Why AI Benchmarks Need More Than Just Accuracy: The CORE-Bench Case Study

Researchers argue that after a benchmark's accuracy saturates, the focus should shift to six other key dimensions of AI performance: construct validity (shortcuts), out-of-distribution generalizability, efficiency, reliability, model vs. scaffold importance, and human–AI collaboration uplift.

A new paper on CORE-Bench Hard—a benchmark for computational reproducibility of scientific code—argues that when a benchmark's accuracy saturates, simply retiring it for a harder version misses the full picture. The authors propose that benchmark evaluations should consider six additional dimensions of agent performance: construct validity issues (such as taking shortcuts), out-of-distribution generalizability, efficiency, reliability, the relative importance of the model versus the scaffold (the supporting infrastructure), and uplift from human–agent collaboration.

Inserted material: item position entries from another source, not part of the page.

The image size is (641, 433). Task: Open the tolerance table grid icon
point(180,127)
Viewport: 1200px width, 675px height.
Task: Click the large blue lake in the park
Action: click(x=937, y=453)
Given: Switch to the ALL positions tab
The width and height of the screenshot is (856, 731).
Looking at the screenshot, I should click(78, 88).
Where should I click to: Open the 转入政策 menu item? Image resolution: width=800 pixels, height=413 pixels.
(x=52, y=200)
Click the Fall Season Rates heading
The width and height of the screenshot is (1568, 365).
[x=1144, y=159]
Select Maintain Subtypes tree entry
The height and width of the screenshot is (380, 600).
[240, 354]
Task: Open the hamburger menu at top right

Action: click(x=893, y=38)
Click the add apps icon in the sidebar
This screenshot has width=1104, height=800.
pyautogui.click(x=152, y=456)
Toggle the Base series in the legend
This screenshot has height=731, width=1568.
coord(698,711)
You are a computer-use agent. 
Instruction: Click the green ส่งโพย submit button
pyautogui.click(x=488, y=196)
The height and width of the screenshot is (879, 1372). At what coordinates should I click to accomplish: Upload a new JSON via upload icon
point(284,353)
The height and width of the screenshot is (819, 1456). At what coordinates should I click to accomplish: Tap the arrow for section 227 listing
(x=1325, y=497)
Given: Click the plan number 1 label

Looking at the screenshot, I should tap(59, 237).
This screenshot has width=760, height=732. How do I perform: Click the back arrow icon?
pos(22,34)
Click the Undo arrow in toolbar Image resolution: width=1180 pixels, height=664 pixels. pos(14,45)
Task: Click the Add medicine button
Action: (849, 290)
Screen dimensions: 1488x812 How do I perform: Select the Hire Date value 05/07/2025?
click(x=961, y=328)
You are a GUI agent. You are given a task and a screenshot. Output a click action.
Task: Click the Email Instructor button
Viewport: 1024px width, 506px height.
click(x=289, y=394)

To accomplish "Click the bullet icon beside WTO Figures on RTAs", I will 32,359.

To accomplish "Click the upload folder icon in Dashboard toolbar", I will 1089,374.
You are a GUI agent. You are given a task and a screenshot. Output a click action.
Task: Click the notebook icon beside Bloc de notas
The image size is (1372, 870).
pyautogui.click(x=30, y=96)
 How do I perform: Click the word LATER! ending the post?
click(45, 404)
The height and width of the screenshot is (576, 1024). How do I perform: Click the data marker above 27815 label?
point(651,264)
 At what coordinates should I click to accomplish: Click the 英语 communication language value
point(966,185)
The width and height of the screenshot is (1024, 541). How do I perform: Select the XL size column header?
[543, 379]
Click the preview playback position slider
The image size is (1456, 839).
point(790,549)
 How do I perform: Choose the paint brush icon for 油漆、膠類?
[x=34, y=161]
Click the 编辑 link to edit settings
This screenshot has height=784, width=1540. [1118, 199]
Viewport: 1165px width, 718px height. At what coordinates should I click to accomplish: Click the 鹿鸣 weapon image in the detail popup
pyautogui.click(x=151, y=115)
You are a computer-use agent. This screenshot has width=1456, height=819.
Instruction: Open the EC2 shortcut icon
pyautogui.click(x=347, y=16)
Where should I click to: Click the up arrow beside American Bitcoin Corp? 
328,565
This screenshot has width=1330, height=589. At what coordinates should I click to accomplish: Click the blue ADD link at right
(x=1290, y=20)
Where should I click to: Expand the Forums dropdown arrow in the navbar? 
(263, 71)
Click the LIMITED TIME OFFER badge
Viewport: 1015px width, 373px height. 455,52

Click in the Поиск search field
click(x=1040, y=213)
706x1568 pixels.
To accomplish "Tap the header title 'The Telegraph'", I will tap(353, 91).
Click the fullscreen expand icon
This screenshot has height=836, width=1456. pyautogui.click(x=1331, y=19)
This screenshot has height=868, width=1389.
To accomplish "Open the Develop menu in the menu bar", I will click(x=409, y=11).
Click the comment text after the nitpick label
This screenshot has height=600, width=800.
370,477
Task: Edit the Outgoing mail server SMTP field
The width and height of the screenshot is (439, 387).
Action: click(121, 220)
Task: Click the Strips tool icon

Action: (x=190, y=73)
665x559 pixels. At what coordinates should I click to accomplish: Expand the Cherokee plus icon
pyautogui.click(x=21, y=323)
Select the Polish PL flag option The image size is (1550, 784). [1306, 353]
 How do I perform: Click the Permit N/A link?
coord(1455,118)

This matters because a high accuracy score can conceal serious weaknesses. For example, an AI might be efficient but unreliable, perform well on in-distribution tasks but fail out-of-distribution, or depend heavily on its scaffold rather than its core model. By measuring these dimensions, researchers can build more robust and trustworthy AI systems.

The paper, titled 'Life After Benchmark Saturation: A Case Study of CORE-Bench,' is available on ArXiv cs.AI.